**Assignment**
Return each record exactly as it appears, so that nothing is dropped or altered.

**Exercise inputs**

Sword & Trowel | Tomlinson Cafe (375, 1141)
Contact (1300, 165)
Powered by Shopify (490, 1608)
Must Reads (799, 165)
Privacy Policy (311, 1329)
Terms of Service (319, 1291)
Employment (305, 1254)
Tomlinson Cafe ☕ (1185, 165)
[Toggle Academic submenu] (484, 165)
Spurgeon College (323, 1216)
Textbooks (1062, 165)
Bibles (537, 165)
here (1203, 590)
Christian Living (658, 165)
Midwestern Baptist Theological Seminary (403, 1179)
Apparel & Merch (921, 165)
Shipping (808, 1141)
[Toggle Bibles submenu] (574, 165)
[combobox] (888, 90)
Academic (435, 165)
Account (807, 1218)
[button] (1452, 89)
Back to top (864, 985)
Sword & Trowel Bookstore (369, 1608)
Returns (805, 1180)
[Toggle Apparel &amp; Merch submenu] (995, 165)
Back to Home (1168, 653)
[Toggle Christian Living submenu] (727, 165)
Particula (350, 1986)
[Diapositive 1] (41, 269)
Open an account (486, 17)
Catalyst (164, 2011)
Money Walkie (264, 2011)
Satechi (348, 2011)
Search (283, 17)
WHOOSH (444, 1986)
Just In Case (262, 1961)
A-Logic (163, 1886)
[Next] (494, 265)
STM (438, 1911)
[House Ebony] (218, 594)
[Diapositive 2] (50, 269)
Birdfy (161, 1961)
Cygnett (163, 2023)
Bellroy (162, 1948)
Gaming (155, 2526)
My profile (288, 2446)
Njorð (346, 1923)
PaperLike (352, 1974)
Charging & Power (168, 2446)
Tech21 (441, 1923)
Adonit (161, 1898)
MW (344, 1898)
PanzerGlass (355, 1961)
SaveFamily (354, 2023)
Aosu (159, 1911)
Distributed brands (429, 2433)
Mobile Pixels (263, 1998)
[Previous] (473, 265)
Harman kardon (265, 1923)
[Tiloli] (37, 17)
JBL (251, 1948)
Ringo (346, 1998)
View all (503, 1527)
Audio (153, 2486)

**Response**
Sword & Trowel | Tomlinson Cafe (375, 1141)
Contact (1300, 165)
Powered by Shopify (490, 1608)
Must Reads (799, 165)
Privacy Policy (311, 1329)
Terms of Service (319, 1291)
Employment (305, 1254)
Tomlinson Cafe ☕ (1185, 165)
[Toggle Academic submenu] (484, 165)
Spurgeon College (323, 1216)
Textbooks (1062, 165)
Bibles (537, 165)
here (1203, 590)
Christian Living (658, 165)
Midwestern Baptist Theological Seminary (403, 1179)
Apparel & Merch (921, 165)
Shipping (808, 1141)
[Toggle Bibles submenu] (574, 165)
[combobox] (888, 90)
Academic (435, 165)
Account (807, 1218)
[button] (1452, 89)
Back to top (864, 985)
Sword & Trowel Bookstore (369, 1608)
Returns (805, 1180)
[Toggle Apparel &amp; Merch submenu] (995, 165)
Back to Home (1168, 653)
[Toggle Christian Living submenu] (727, 165)
Particula (350, 1986)
[Diapositive 1] (41, 269)
Open an account (486, 17)
Catalyst (164, 2011)
Money Walkie (264, 2011)
Satechi (348, 2011)
Search (283, 17)
WHOOSH (444, 1986)
Just In Case (262, 1961)
A-Logic (163, 1886)
[Next] (494, 265)
STM (438, 1911)
[House Ebony] (218, 594)
[Diapositive 2] (50, 269)
Birdfy (161, 1961)
Cygnett (163, 2023)
Bellroy (162, 1948)
Gaming (155, 2526)
My profile (288, 2446)
Njorð (346, 1923)
PaperLike (352, 1974)
Charging & Power (168, 2446)
Tech21 (441, 1923)
Adonit (161, 1898)
MW (344, 1898)
PanzerGlass (355, 1961)
SaveFamily (354, 2023)
Aosu (159, 1911)
Distributed brands (429, 2433)
Mobile Pixels (263, 1998)
[Previous] (473, 265)
Harman kardon (265, 1923)
[Tiloli] (37, 17)
JBL (251, 1948)
Ringo (346, 1998)
View all (503, 1527)
Audio (153, 2486)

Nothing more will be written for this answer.